** Your task **
Read the data below line by line and copy each one with "computer" in it.
::: Provided material :::
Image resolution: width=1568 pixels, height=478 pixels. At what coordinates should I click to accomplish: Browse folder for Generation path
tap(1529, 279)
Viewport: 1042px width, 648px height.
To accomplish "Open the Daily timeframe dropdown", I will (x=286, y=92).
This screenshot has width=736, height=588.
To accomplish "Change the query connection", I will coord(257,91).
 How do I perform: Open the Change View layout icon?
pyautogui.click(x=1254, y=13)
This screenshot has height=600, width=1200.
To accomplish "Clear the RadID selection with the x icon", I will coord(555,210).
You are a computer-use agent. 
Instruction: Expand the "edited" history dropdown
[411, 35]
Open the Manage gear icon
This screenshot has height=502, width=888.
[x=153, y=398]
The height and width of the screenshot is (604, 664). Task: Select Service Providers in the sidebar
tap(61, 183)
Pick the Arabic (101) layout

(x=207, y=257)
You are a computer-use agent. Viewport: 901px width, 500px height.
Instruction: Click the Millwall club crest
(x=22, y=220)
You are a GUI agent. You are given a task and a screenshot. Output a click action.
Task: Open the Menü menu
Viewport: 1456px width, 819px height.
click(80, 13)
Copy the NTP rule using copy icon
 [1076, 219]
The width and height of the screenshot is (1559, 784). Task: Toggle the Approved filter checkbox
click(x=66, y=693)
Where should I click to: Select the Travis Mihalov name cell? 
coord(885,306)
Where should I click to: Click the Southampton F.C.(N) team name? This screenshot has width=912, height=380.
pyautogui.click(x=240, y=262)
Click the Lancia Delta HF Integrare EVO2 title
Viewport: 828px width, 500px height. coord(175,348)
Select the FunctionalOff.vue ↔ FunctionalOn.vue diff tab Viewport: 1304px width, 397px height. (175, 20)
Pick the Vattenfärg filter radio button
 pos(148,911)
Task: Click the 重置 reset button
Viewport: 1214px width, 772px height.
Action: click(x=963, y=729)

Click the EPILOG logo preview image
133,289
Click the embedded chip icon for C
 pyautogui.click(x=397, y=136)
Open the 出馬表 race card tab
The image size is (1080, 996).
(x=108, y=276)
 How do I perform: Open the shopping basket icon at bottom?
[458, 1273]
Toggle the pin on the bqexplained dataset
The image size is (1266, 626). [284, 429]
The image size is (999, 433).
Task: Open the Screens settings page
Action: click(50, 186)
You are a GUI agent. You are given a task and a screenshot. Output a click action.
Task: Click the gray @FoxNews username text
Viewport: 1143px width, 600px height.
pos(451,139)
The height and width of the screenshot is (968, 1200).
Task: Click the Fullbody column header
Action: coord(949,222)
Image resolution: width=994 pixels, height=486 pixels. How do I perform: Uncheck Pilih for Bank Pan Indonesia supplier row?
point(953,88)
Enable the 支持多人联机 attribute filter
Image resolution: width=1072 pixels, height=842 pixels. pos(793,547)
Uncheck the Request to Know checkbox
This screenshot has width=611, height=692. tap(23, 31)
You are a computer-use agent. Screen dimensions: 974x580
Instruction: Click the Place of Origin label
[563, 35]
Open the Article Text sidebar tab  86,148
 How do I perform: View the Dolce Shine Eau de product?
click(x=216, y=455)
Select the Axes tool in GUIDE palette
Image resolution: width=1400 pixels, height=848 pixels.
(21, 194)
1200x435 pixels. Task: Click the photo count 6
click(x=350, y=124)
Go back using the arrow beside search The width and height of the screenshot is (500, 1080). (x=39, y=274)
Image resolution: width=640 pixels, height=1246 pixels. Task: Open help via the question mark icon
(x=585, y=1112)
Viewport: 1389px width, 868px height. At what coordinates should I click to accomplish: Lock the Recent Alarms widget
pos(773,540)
:::
** Response to the task **
You are a computer-use agent. 
You are a computer-use agent. Viewport: 901px width, 500px height.
You are a computer-use agent. Screen dimensions: 974x580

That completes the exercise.